_Exercise details:_ The lines from the start of the records through the one containing "Click the red 作者" are to be transcribed exactly, and nothing else.

Material supplied Start Marker

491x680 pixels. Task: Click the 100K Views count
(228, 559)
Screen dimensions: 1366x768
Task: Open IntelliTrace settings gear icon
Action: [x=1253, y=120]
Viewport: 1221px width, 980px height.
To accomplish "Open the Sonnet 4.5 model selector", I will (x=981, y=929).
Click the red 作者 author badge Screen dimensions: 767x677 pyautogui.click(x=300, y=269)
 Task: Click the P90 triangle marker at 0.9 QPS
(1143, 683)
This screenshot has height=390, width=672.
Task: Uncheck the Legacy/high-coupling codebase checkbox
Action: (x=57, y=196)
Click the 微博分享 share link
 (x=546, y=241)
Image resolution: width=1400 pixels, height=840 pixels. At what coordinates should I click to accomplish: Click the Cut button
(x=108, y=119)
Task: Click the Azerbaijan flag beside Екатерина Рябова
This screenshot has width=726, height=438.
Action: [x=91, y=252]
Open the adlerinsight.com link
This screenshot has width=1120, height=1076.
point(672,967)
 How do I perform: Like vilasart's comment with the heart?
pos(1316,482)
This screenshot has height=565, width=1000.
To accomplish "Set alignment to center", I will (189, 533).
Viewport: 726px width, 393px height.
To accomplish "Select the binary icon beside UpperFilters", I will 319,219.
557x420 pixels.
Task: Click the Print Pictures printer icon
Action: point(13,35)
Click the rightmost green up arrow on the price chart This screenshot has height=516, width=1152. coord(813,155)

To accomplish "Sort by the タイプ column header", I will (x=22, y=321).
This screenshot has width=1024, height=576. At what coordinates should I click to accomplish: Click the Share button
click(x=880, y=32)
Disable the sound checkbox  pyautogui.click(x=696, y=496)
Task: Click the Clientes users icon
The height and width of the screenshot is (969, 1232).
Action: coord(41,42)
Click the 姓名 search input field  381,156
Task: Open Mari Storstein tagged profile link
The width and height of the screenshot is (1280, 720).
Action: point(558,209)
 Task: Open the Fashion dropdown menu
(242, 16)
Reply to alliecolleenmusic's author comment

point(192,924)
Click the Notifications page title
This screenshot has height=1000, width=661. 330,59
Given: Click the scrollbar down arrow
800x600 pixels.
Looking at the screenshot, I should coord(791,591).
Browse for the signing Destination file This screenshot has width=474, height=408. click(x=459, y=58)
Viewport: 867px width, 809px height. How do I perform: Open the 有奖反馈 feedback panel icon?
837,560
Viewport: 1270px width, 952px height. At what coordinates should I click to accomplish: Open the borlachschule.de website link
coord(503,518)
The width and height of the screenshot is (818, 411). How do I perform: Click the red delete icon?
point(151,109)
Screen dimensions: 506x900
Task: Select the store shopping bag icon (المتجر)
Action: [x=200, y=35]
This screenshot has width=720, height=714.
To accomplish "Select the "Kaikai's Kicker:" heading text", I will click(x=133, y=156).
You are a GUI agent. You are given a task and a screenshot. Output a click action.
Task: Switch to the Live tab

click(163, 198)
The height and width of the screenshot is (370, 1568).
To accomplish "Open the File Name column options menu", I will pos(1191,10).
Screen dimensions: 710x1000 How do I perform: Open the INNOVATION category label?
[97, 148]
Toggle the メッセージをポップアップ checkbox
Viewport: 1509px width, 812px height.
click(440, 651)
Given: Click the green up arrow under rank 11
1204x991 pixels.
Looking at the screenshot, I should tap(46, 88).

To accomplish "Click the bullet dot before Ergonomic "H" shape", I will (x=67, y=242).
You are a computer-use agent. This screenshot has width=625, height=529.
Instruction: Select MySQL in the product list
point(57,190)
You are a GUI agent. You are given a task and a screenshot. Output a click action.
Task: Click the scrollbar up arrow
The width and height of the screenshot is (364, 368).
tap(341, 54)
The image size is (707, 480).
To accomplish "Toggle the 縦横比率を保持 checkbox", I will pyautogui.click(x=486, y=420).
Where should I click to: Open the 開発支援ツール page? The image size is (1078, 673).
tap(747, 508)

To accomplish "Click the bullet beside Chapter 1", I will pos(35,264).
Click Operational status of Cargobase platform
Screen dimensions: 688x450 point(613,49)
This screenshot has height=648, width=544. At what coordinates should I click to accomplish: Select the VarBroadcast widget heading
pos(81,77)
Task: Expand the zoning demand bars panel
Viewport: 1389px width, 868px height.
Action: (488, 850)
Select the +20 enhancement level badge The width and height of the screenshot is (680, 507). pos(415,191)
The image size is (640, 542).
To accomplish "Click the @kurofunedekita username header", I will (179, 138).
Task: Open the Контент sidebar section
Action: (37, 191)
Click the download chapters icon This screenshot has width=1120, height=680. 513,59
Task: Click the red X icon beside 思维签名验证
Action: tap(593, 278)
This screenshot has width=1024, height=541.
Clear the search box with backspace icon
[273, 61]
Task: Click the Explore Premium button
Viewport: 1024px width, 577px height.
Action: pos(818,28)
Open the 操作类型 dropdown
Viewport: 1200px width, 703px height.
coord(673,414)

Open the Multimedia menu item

Material supplied End Marker

_Exercise solution:_
491x680 pixels. Task: Click the 100K Views count
(228, 559)
Screen dimensions: 1366x768
Task: Open IntelliTrace settings gear icon
Action: [x=1253, y=120]
Viewport: 1221px width, 980px height.
To accomplish "Open the Sonnet 4.5 model selector", I will (x=981, y=929).
Click the red 作者 author badge Screen dimensions: 767x677 pyautogui.click(x=300, y=269)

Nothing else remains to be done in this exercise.